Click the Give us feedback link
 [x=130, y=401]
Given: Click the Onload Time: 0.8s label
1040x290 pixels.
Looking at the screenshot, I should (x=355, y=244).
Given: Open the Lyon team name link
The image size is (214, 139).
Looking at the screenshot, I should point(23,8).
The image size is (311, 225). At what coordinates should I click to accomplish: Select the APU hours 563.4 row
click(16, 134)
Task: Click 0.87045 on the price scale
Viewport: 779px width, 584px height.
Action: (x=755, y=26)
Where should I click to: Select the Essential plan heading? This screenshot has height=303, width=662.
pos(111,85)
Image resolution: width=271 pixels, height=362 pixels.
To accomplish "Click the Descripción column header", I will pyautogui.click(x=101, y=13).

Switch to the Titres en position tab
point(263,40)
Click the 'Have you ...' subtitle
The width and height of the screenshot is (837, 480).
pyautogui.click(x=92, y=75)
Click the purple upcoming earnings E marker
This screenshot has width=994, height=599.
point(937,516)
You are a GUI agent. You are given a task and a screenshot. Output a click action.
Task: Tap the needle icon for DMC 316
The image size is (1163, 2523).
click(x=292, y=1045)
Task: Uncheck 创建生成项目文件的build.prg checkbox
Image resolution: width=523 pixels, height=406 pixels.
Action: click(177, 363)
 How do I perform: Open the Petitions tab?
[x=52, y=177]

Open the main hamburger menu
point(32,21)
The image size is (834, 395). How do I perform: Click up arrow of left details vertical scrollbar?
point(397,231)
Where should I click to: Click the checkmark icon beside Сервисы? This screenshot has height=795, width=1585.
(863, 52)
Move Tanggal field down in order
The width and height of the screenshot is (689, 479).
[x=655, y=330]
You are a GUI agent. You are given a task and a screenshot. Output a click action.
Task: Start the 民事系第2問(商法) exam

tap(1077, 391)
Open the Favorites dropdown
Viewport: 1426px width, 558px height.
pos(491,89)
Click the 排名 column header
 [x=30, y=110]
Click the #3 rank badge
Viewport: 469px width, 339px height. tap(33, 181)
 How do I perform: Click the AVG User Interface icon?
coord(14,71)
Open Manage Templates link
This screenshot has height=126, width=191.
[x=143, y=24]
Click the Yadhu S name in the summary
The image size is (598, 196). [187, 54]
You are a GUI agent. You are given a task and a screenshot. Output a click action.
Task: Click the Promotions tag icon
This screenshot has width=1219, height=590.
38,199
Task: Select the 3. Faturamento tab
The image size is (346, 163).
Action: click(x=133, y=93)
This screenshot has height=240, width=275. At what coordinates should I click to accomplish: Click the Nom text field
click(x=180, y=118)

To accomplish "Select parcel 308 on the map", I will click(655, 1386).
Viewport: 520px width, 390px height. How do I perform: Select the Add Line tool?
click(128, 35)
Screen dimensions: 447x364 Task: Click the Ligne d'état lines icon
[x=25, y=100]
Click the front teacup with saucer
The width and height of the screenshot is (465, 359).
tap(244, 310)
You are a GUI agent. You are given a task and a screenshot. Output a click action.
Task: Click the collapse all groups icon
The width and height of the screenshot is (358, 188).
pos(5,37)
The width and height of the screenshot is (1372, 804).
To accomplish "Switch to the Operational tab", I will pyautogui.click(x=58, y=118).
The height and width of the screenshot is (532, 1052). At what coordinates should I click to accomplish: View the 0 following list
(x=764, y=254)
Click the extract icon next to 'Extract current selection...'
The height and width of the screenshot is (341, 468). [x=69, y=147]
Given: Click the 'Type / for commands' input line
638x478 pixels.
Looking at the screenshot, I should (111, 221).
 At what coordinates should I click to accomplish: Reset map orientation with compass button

> [Your goal] Return all lines in the data that include the word "will".

> [Result for this exercise]
To accomplish "Click the Descripción column header", I will pyautogui.click(x=101, y=13).
To accomplish "Select parcel 308 on the map", I will click(655, 1386).
To accomplish "Switch to the Operational tab", I will pyautogui.click(x=58, y=118).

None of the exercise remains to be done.